> [RECORD SET]
-------
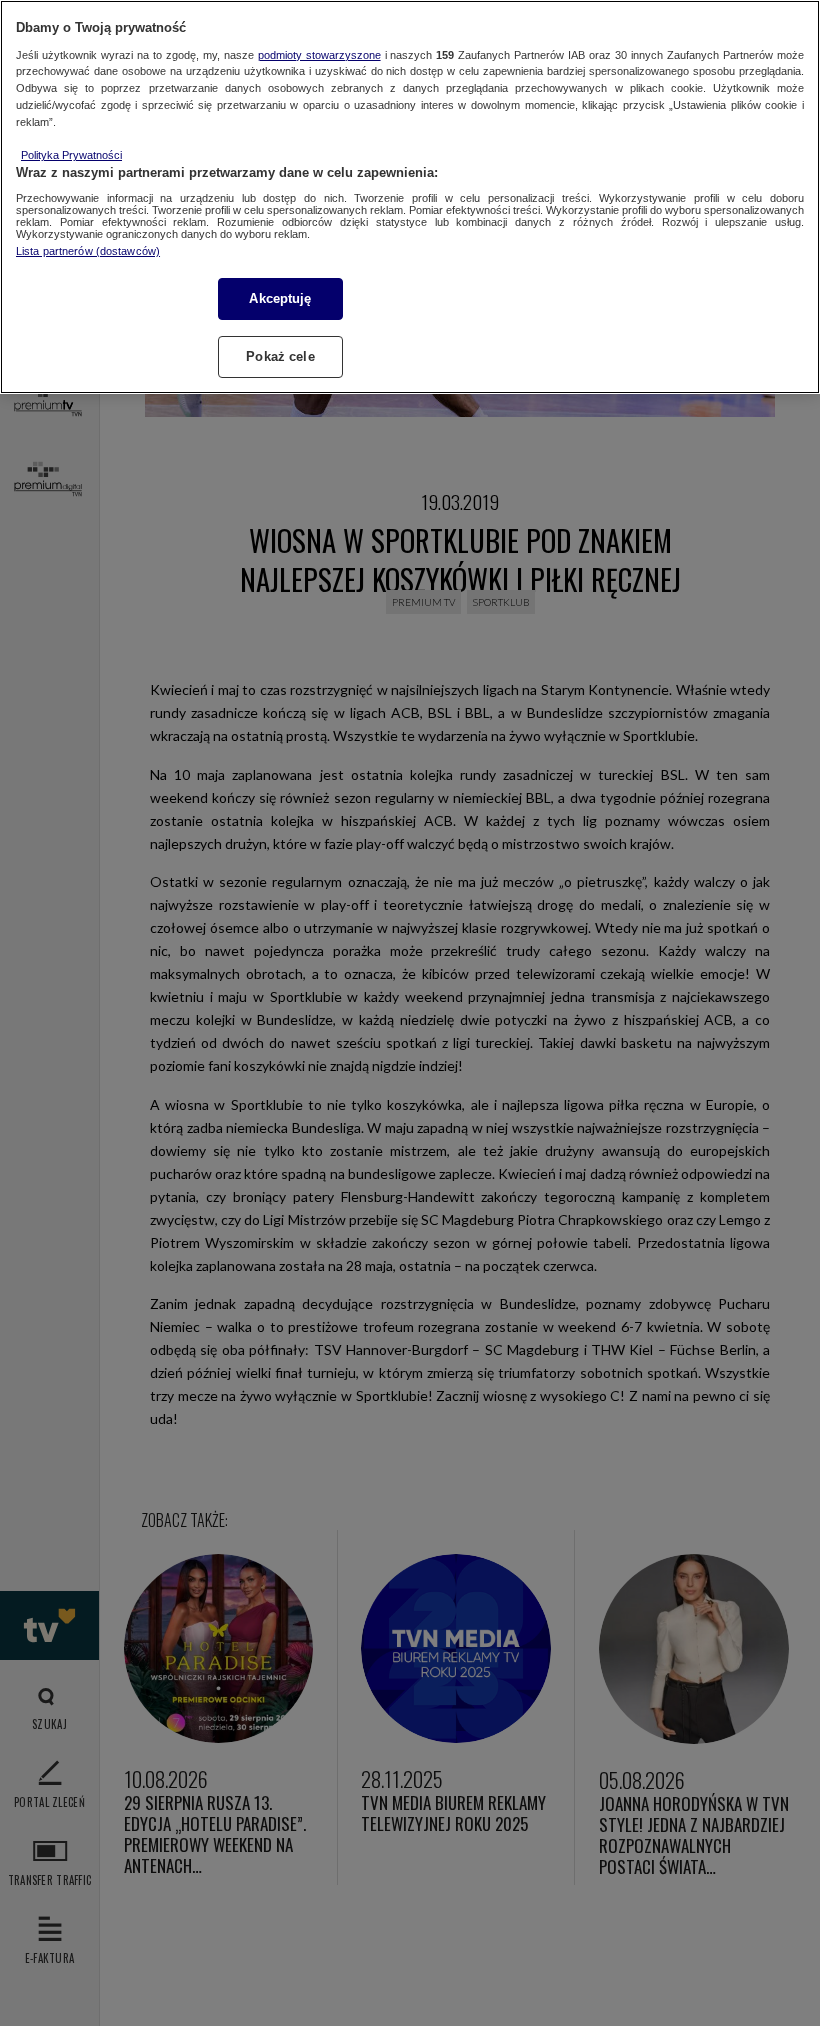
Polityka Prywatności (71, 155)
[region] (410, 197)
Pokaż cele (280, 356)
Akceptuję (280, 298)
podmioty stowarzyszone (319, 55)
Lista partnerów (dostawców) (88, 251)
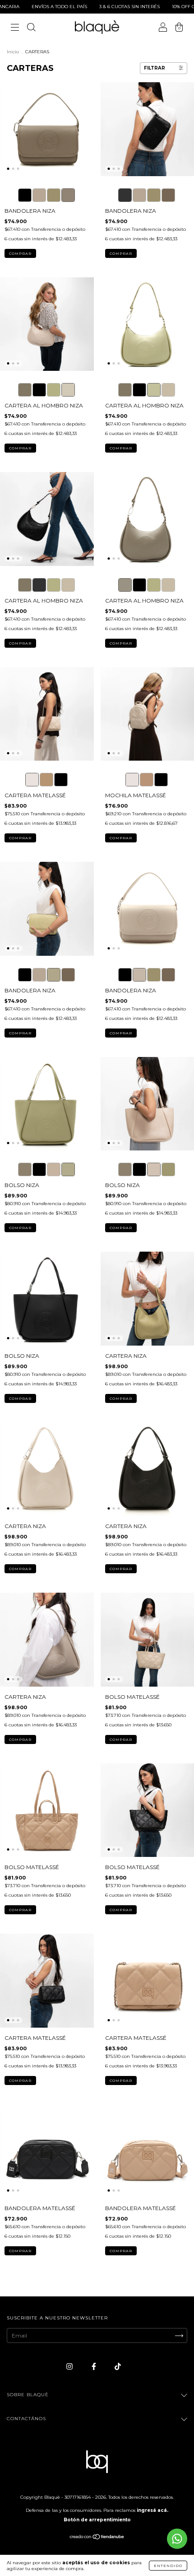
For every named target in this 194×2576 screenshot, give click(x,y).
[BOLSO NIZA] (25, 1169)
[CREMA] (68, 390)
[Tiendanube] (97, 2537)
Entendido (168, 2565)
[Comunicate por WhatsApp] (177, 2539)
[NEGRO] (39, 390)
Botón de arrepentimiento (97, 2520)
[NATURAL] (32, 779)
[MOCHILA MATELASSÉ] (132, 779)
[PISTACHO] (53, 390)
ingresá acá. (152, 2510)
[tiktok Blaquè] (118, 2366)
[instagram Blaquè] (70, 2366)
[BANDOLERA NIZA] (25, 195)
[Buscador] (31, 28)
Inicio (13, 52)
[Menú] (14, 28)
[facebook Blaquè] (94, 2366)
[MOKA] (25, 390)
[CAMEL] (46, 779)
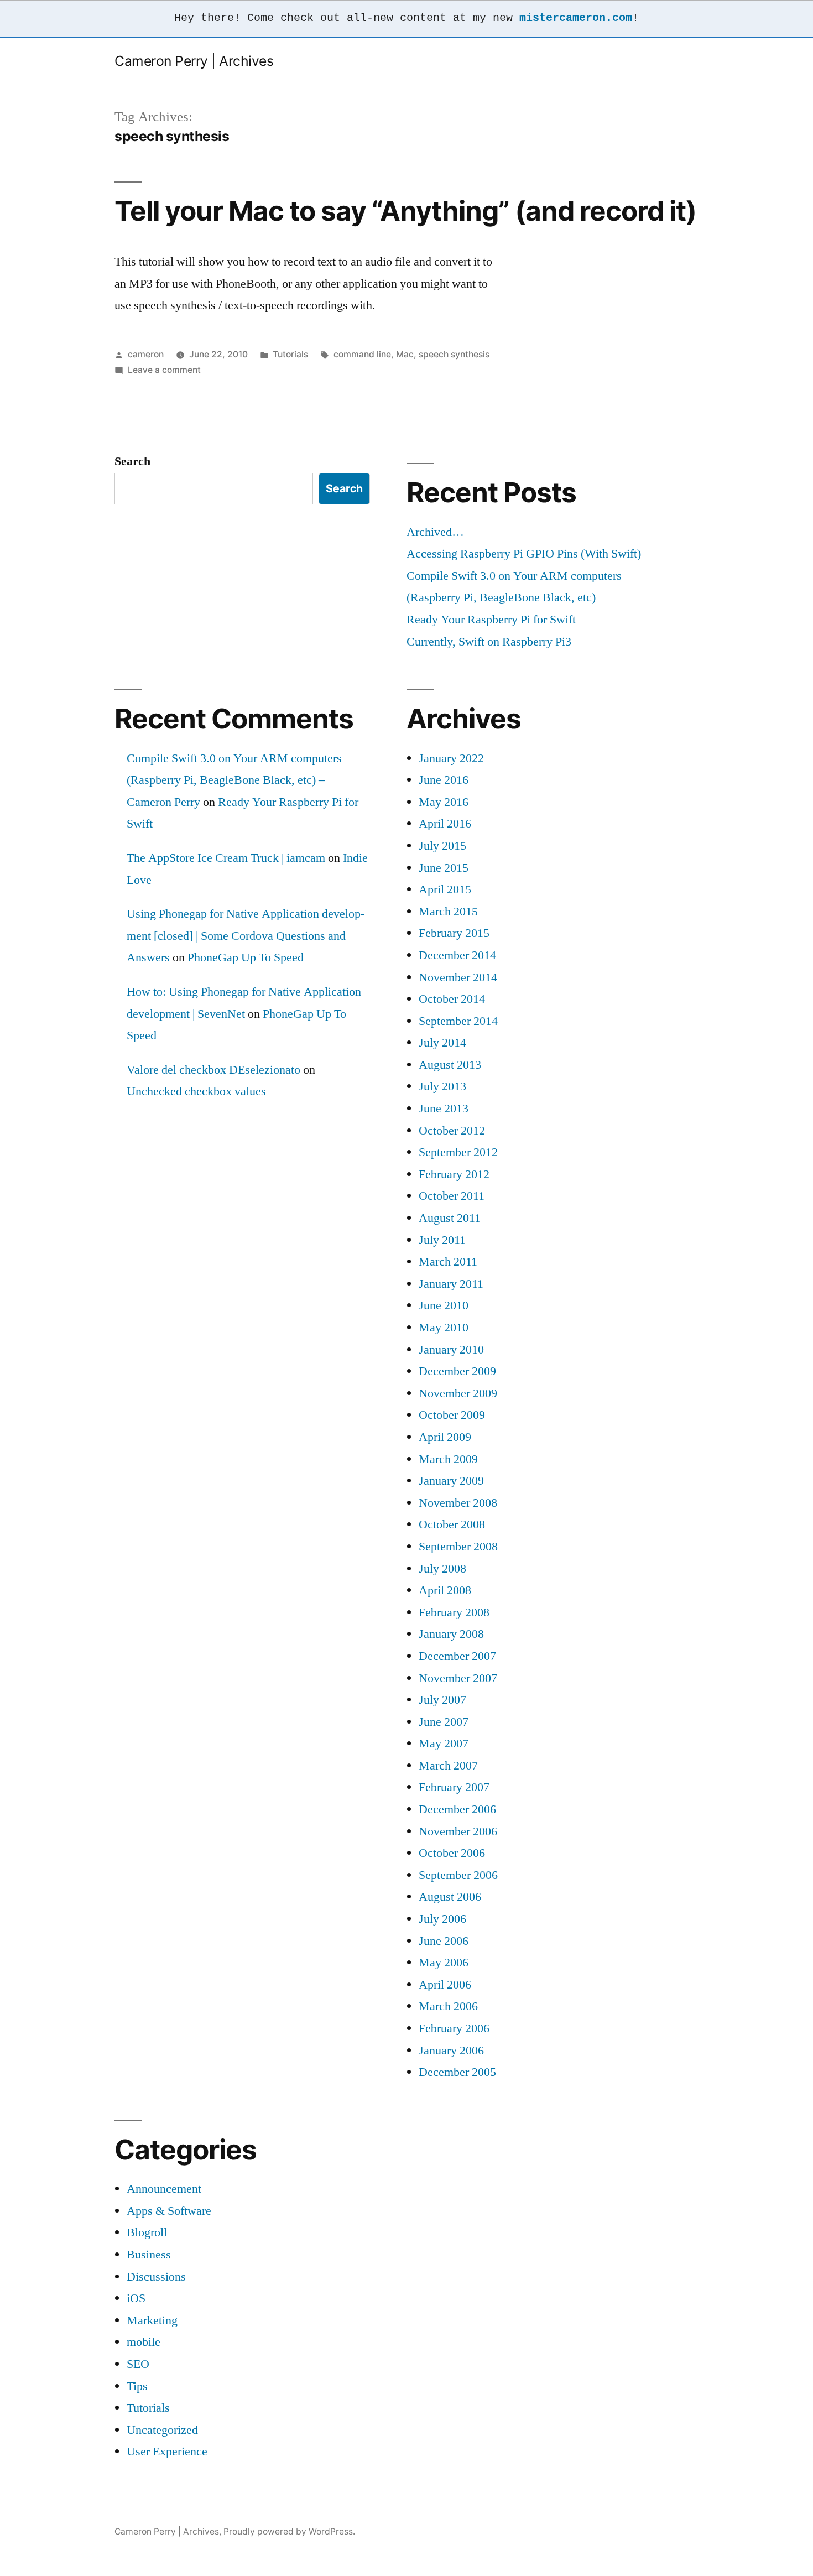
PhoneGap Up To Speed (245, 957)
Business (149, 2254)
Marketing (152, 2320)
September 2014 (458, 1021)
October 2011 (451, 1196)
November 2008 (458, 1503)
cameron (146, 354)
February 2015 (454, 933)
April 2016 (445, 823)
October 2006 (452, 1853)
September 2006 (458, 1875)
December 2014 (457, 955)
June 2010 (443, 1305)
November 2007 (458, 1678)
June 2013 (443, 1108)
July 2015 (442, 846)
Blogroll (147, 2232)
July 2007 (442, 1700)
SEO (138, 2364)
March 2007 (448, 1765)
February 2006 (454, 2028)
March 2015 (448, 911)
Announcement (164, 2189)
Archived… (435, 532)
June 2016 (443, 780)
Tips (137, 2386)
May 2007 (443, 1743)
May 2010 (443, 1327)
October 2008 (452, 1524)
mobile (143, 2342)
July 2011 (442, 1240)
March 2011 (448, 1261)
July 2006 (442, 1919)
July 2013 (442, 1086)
-------
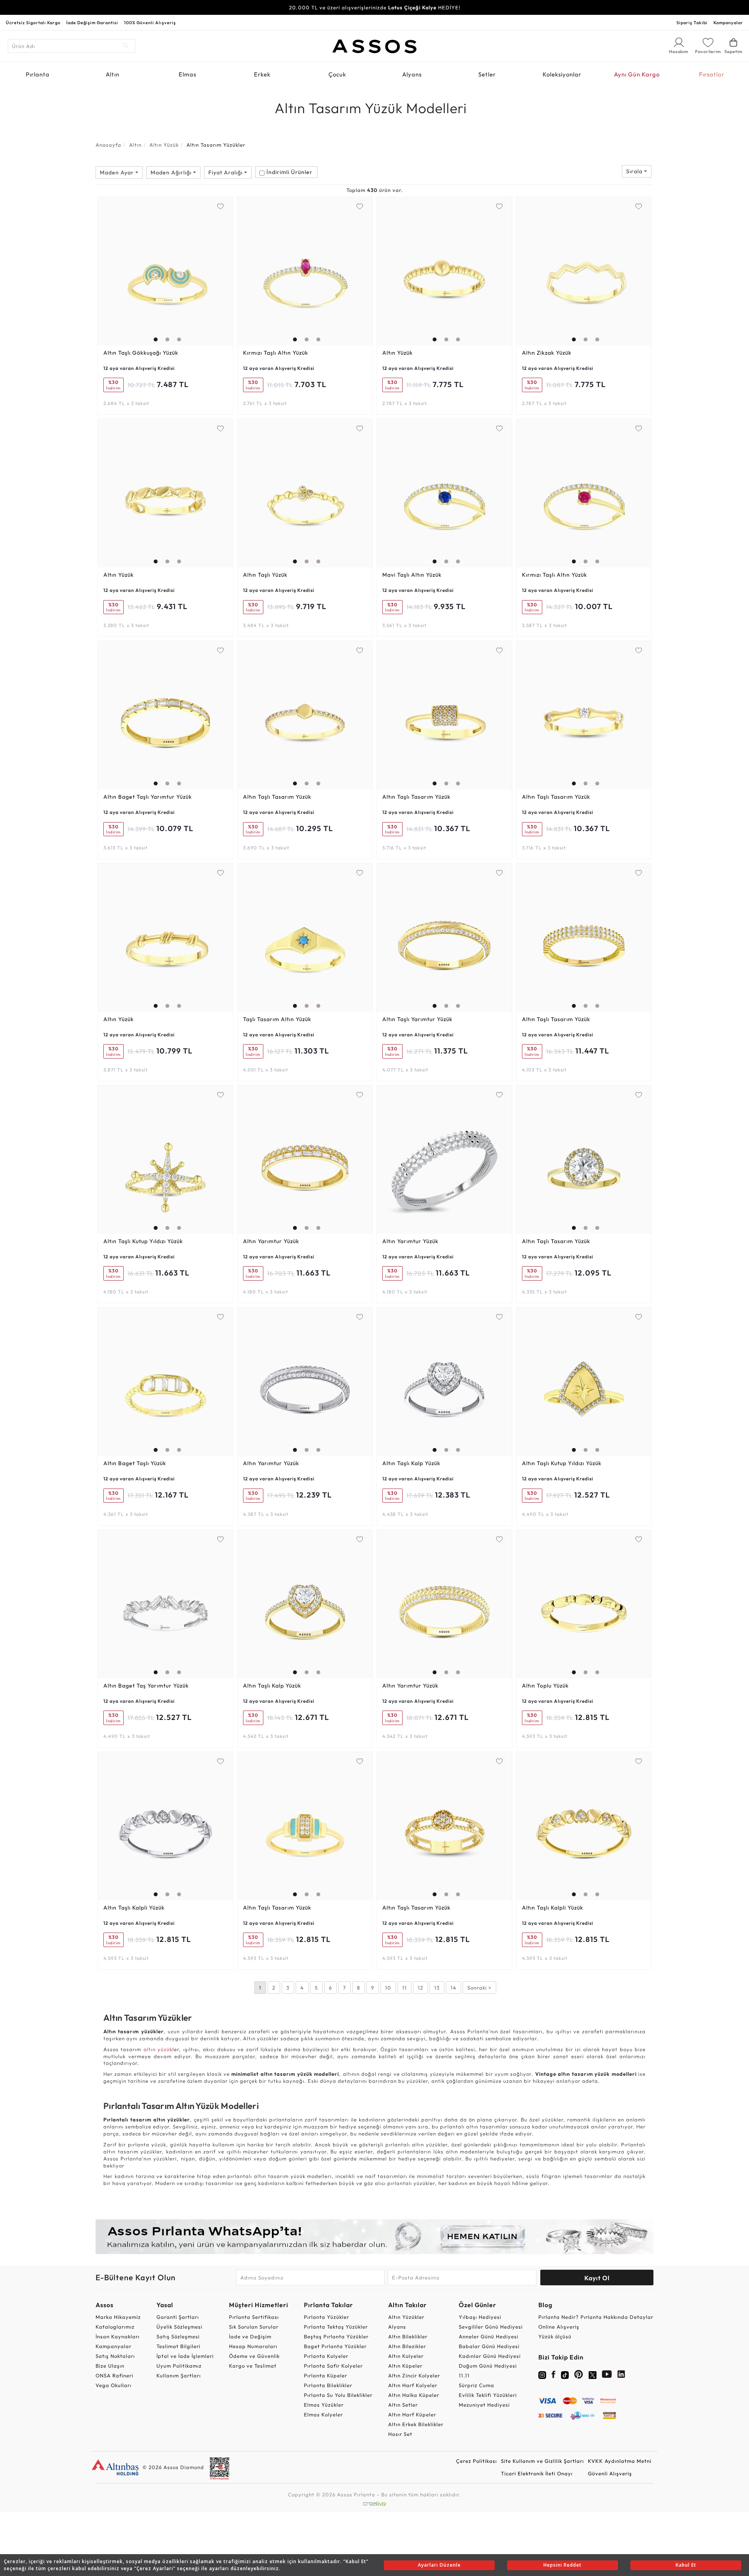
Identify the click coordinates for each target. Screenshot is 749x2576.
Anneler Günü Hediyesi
-------
> [EXERCISE PROMPT]
Across the listing, count every line with the word "Blaquè" in it. Answer with the number alone.

> [TASK RESPONSE]
3